The results of a recent Harris Poll of more than 1,000 U.S. adults ages 18+ offer a startling, and depressing, look at their attitudes towards the U.S. healthcare system.
Here are some of the statistics:
- 9% of the respondents believe pharmaceutical and biotechnology companies put patients over profits
- 16% of the respondents believe health insurance companies put patients over profits
- 23% of the respondents believe hospitals put patients over profits
- 36% of the respondents believe health care providers (such as doctors and nurses) put patients over profits
- 24% of respondents rated health insurance companies as having a low reputation, while 15% rated them as having a high reputation
- 20% of respondents rated pharmaceutical and biotechnology companies as having a low reputation, while 20% rated them as having a high reputation
- 6% of respondents rated hospitals as having a low reputation, while 37% rated them as having a high reputation
- 5% percent of respondents rated health care providers (doctors and nurses) as having a low reputation, while 43% rated them as having a high reputation
- Nearly half of consumers say they think store pharmacists (49%) and health care providers (48%) offer high quality products and services, compared to hospitals (44%), pharmaceutical companies (31%)), and health insurance companies (26%)
- Approximately half of consumers believe providers (51%) and hospitals (49%) make a positive difference in the country, compared to store pharmacists (39%), health insurance companies (26%) and pharmaceuticals (26%)
While the results do not offer a favorable impression of the U.S. healthcare system, some of the results are not too surprising to me.
I would expect pharmaceutical, biotechnology, and health insurance companies to emphasize profits over patients, or at least have profits as one of their primary objectives. People invest in such companies and expect a return on that investment, which will require the generation of a profit. Also, if such companies aren’t successful at taking care of patients, then in the long run profits are likely to suffer. And at the same time, if you aren’t profitable, it will be hard to offer products and services that will benefit patients. Such companies need to have a focus on both profits and patients; to me it’s hard to say which one should take preference.
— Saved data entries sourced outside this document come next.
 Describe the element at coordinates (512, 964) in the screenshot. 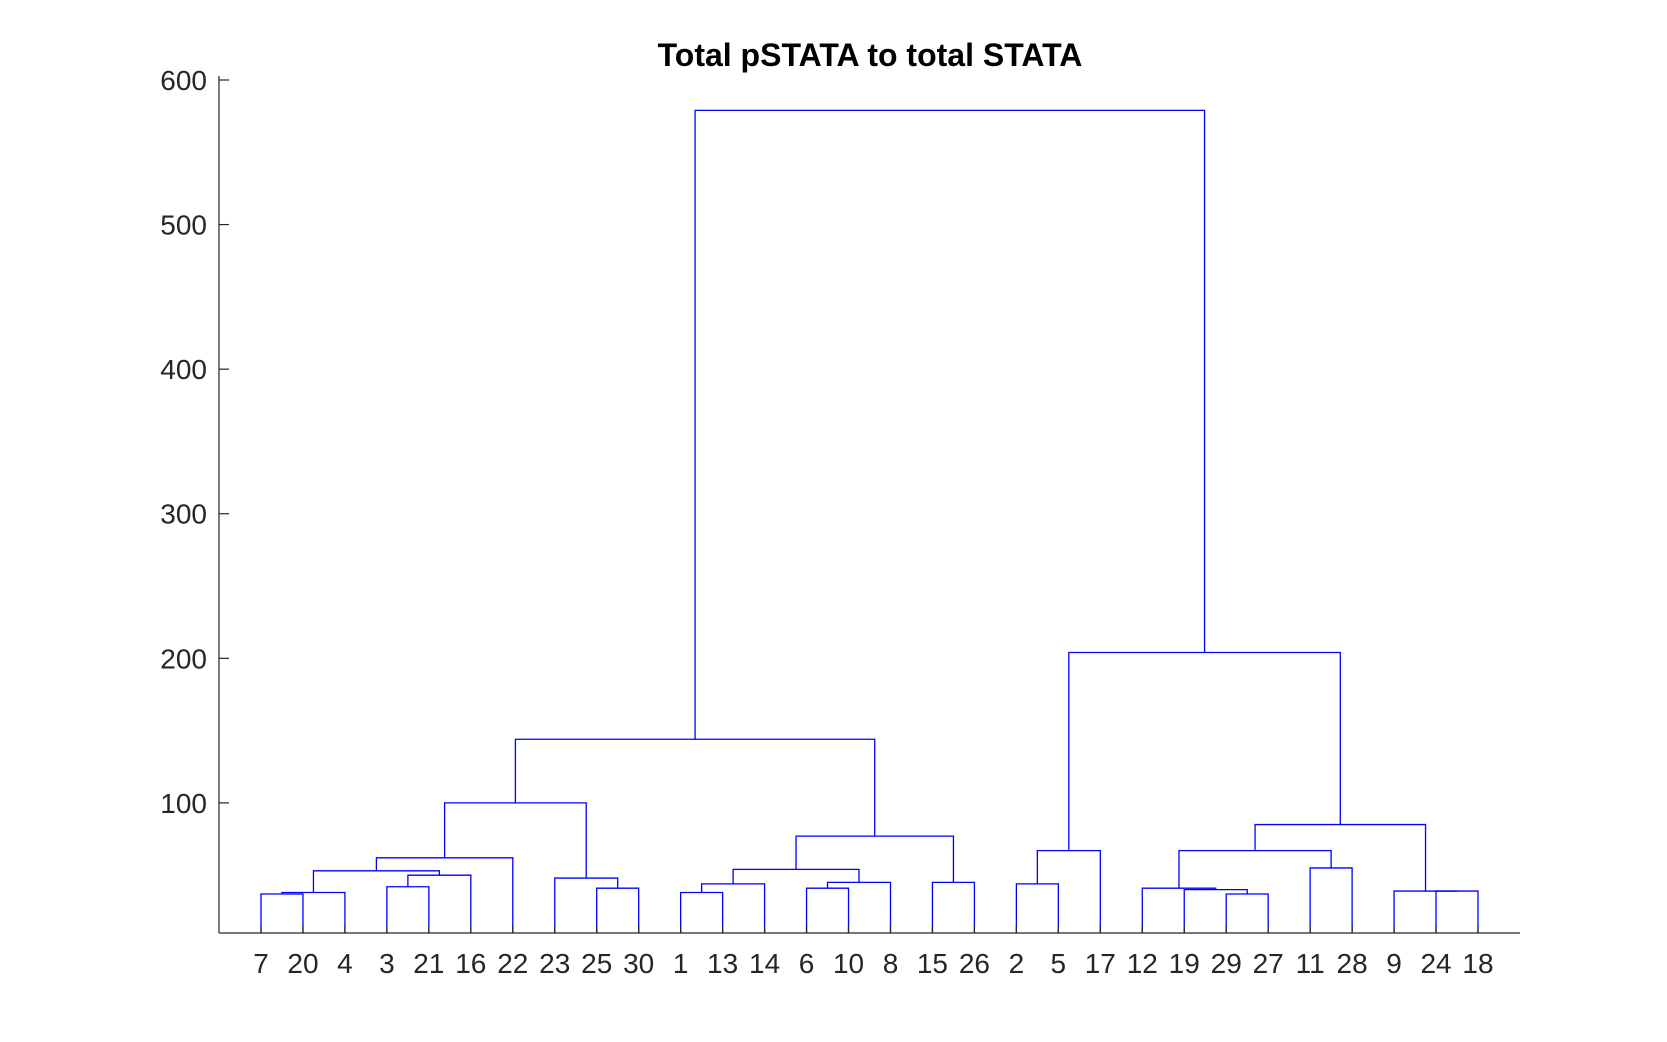

I see `leaf-label: 22` at that location.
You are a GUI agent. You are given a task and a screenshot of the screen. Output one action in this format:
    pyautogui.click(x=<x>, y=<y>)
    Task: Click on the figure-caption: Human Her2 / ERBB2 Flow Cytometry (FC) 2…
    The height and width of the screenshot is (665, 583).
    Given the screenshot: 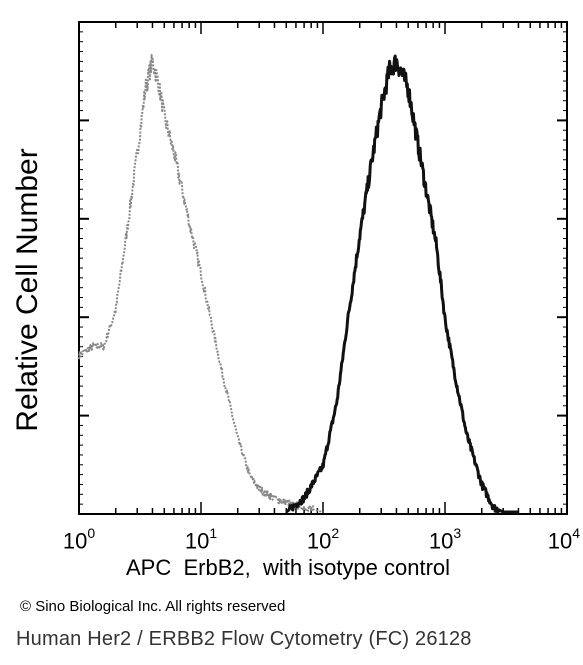 What is the action you would take?
    pyautogui.click(x=244, y=639)
    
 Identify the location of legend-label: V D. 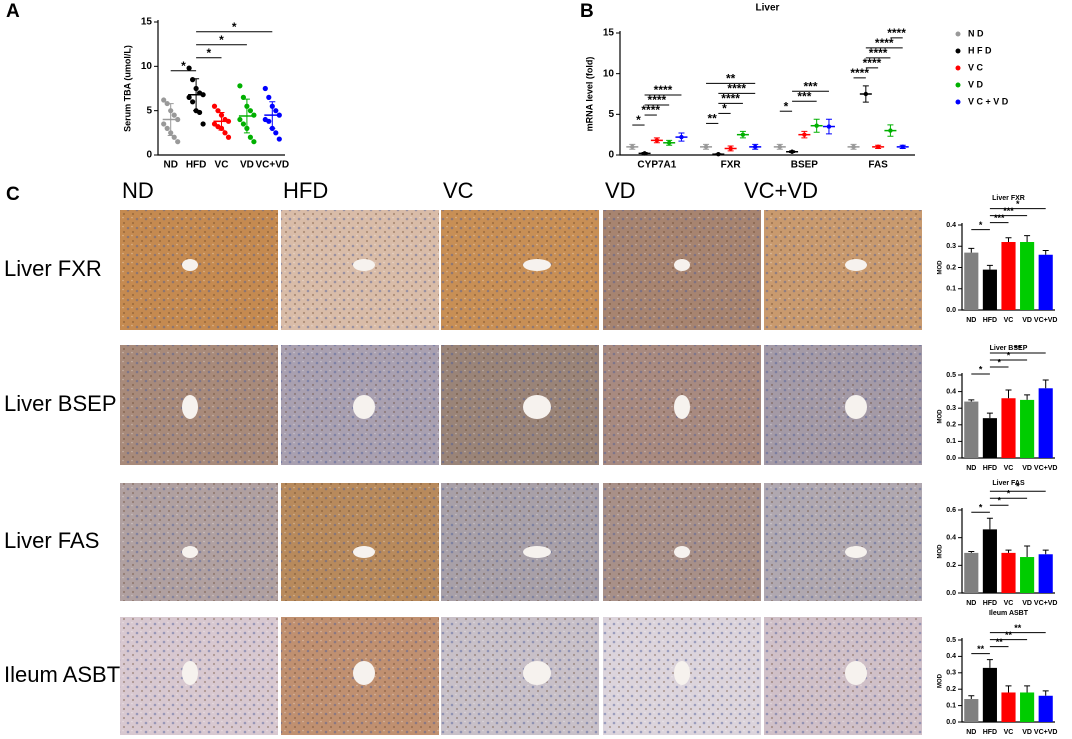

But what I really find disturbing is the fact that only 36 percent of the respondents believe health care providers (such as doctors and nurses) put patients over profits. Or put another way, 64 percent of the respondents believe health care providers (such as doctors and nurses) put profits over patients!
If I had been asked to guess what percentage of people believe that healthcare providers put profits before patients, I would have estimated it at less than 10%. In my numerous interactions with the U.S. healthcare system over the past several years, I don’t think I’ve ever encountered a doctor or nurse who seemed to be more concerned with financial issues instead of health issues.
It’s hard to tell what exactly people were responding to when they were asked these questions. If you had to wait 30 minutes in a doctor’s office, or only got to see a doctor for 10 minutes, would you have thought of that as an example of putting profits before patient care? I wouldn’t have, but I can’t speak for others.
Or what if the cost of seeing a doctor increases from one year to the next; is that an example of putting profits before patients? Again, I wouldn’t think so, but I’m not sure how others would interpret such an increase.
While in many cases perception is reality, I certainly hope that is not the case here.
If it is, then I think the medical profession needs to take a good hard look at what their role is in the healthcare system, and what type of people are going into the profession.
And if it is just perception and not reality, doctors and nurses need to do a better job communicating how important their patients’ well being is to them personally and professionally. Unfortunately, doctor-patient communications is not always a doctor’s strong point.
But even if they are not good at communicating with their patients, that does not mean they don’t care about your health or that are putting profits before patients.
It would be interesting if Gallup did a survey of heath care providers and asked them the same question about profits vs. patients. My guess is that there would be a huge disparity between how patients answered and how the doctors answered.
Why such a disparity exists seems like a study that would be well worth exploring.